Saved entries
[Start of section]
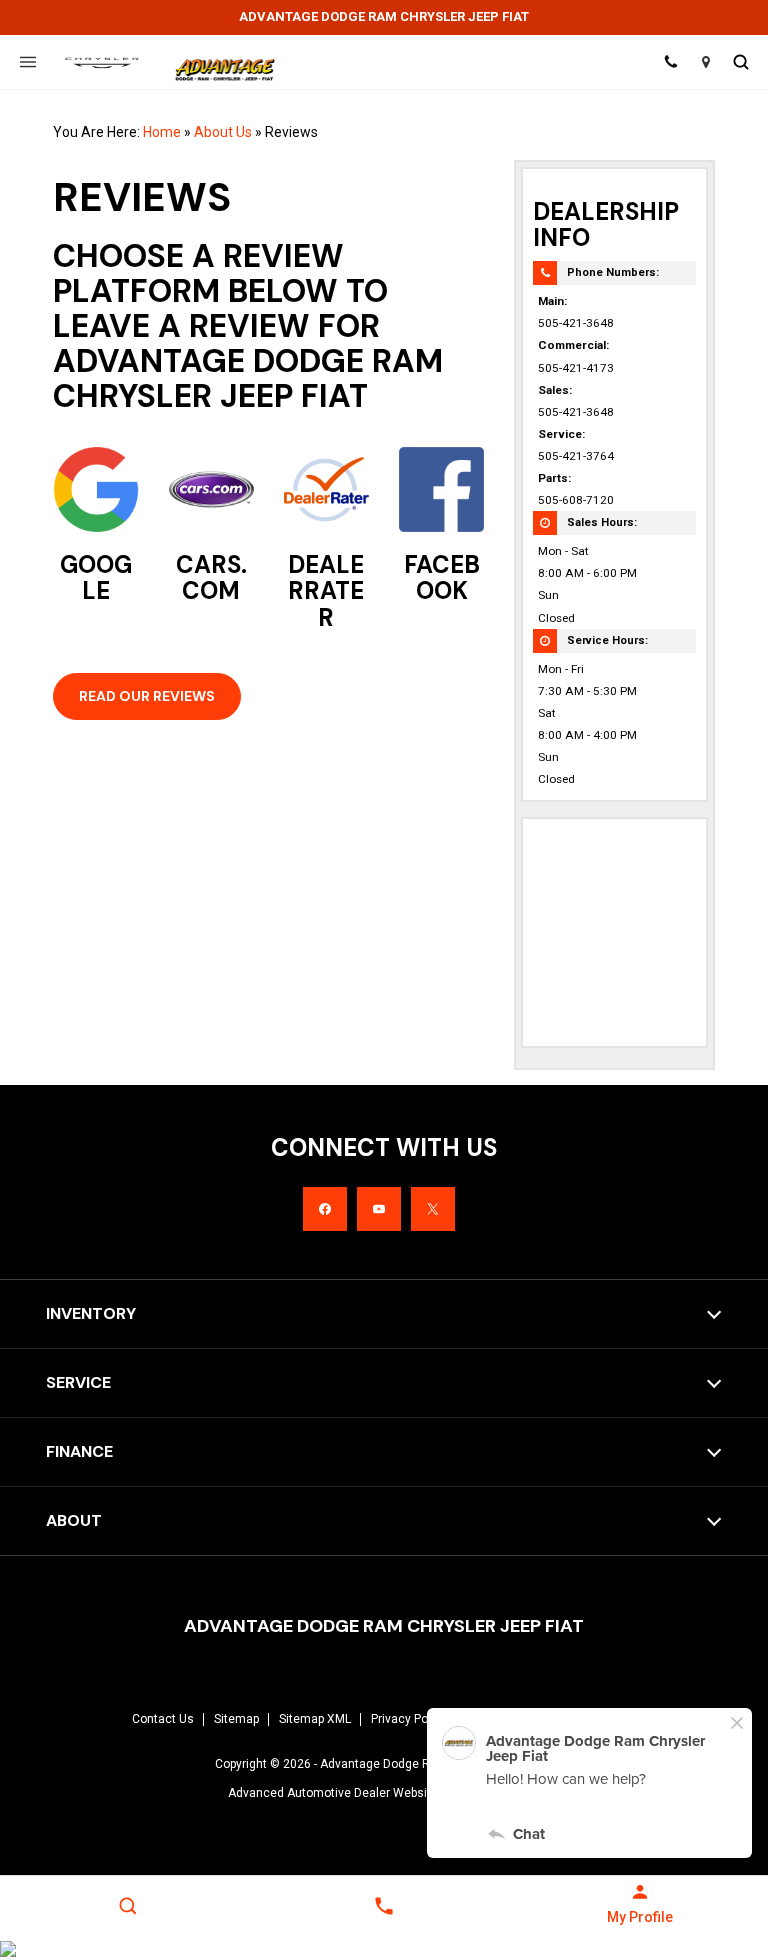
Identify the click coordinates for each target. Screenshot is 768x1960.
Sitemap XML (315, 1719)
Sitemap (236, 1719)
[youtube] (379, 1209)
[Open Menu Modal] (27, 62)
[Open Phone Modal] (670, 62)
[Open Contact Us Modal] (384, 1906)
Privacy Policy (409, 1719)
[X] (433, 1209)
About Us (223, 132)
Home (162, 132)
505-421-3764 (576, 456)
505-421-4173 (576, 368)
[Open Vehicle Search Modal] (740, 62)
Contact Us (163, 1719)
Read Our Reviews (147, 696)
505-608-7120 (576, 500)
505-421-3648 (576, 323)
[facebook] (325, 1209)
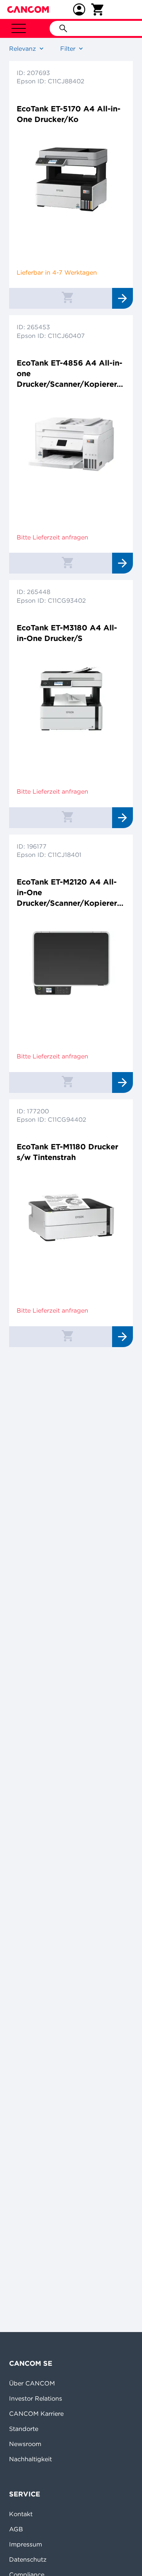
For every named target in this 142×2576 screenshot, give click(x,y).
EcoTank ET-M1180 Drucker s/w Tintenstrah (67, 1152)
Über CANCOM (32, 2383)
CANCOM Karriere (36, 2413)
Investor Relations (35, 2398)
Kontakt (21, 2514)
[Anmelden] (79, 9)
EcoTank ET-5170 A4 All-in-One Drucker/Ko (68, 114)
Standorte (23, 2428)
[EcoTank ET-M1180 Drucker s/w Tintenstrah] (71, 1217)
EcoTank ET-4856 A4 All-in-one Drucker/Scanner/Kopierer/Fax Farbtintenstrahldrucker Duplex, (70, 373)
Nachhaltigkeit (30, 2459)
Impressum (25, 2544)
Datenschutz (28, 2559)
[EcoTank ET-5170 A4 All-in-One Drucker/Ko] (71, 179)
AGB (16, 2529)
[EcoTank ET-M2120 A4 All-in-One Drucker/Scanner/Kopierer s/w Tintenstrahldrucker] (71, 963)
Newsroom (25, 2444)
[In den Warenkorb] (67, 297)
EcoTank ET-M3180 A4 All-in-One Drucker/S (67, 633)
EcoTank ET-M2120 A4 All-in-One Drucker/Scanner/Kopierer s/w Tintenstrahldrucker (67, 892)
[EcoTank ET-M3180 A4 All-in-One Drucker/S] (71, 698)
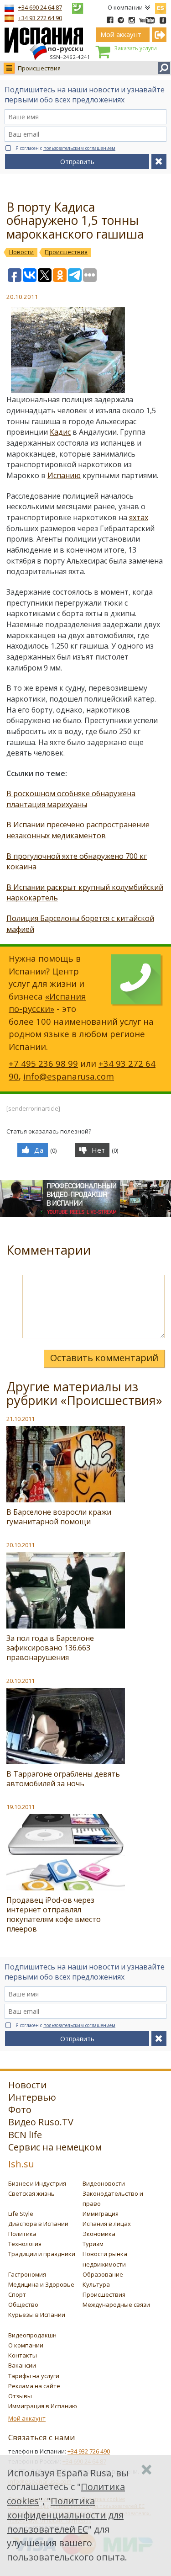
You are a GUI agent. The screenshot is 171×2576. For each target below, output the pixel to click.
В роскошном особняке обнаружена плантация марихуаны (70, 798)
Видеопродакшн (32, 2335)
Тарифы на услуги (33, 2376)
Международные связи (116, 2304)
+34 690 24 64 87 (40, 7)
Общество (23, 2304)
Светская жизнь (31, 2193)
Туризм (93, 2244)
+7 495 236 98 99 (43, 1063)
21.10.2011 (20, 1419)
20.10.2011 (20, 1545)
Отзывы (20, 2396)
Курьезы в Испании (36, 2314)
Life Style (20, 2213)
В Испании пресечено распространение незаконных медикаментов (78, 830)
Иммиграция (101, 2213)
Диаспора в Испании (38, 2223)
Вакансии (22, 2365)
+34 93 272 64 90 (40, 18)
[End of section]
= ABOUT THIS TASK =
Locate the line that contains "Тарифы на услуги (33, 2376)", then please quote it and every line after it to the end of the entries above, exactly and with nothing else.

= WRITTEN RESPONSE =
Тарифы на услуги (33, 2376)
Международные связи (116, 2304)
+34 690 24 64 87 (40, 7)
Общество (23, 2304)
Светская жизнь (31, 2193)
Туризм (93, 2244)
+7 495 236 98 99 (43, 1063)
21.10.2011 (20, 1419)
20.10.2011 (20, 1545)
Отзывы (20, 2396)
Курьезы в Испании (36, 2314)
Life Style (20, 2213)
В Испании пресечено распространение незаконных медикаментов (78, 830)
Иммиграция (101, 2213)
Диаспора в Испании (38, 2223)
Вакансии (22, 2365)
+34 93 272 64 90 (40, 18)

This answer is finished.